I. Sajeroning pakrunayan/pangelukuan patut :
Keigumang bawos idih pakidih utawi palagayan arep ring pasewakan sang ngidih saha
dewasa pakrabkambeyane riwekan.

Terjemahan :
Selama proses lamaran  :
Pembicaraan tentang pinang meminang serta hari baik untuk melakukan pernikahan harus
dibicarakan oleh kedua belah pihak.

Tanggapan :
Perlu diketahui, prosesi pernikahan adat Bali dimulai dengan penentuan hari baik yang
dilakukan setelah calon mempelai pria meminang calon mempelai wanita yang dalam
bahasa Bali disebut memadik atau ngindih. Masyarakat Bali masih sangat percaya akan
hari baik untuk menggelar pernikahan. Pada hari baik yang telah dipilih tersebut lah
nantinya calon mempelai wanita akan dijemput lalu dibawa ke rumah calon mempelai
pria. Pada dasarnya, pernyataan diatas memang benar tetapi pembicaraan mengenai hari
baik atau dewasa untuk melakukan pernikahan menurut kami sendiri tidak perlu
dicantumkan di dalam awig-awig atau peraturan desa karena hal ini menyangkut
pembicaraan intern atau pribadi antar kedua belah pihak. Setelah didapatkan keputusan
dari kedua belah pihak disertai arahan dari orang suci atau orang yang berkompeten
barulah hal ini disampaikan kepada prajuru desa agar nantinya dapat dibahas lebih lanjut
dan dikoordinasikan dengan krama banjar untuk turut serta dalam membantu persiapan
acara (nguopin).

II. Prade panglukuhan tan katerima pakrunanyan kamargiang jantos ping tiga ngraris
pawiwahanne nglantur mamargi

Revisi :Pawiwahan wantah dados kalaksanayang yaning calon penganten pada saling
lulut asih .

Terjemahan ;
Apabila seseorang telah dilamar sebanyak tiga kali maka pernikahan harus dilaksanakan.

Tanggapan :
Pada hakikatnya, setiap individu memiliki hak, baik itu hak untuk kebebasan beraspirasi
bahkan hingga hak untuk memilih pasangan yang akan menemani dalam menjalani
rumah tangga. Bunyi pasal diatas sangat bertentangan 180 derajat dengan perealisasian
hak individy tersebut, dimana pasal tersebut berbunyi “ Apabila seseorang telah dilamar
sebanyak tiga kali maka pernikahan harus dilaksanakan” . Apabila pasal ini direalisasikan
sebagaimana mestinya maka akan terjadi keterpaksaan dari salah satu pihak sehingga
tentunya akan berdampak pada kondisi rumah tangga kedepannya.
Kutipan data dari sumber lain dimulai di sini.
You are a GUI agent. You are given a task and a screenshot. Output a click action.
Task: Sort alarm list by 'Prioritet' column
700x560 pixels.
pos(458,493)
Pernikahan paksa
memiliki banyak impact negatif, diantaranya maraknya terjadi KDRT (Kekerasan Dalam
Rumah Tangga), meningkatnya problematika kesehatan mental, dan masih banyak lagi.
Maka dari itu pasal ini harus dihapuskan ataupun bunyi pasa tersebut harus diubah
menjadi “ Pernikahan bisa dijalankan atas persetujuan kedua belah pihak”.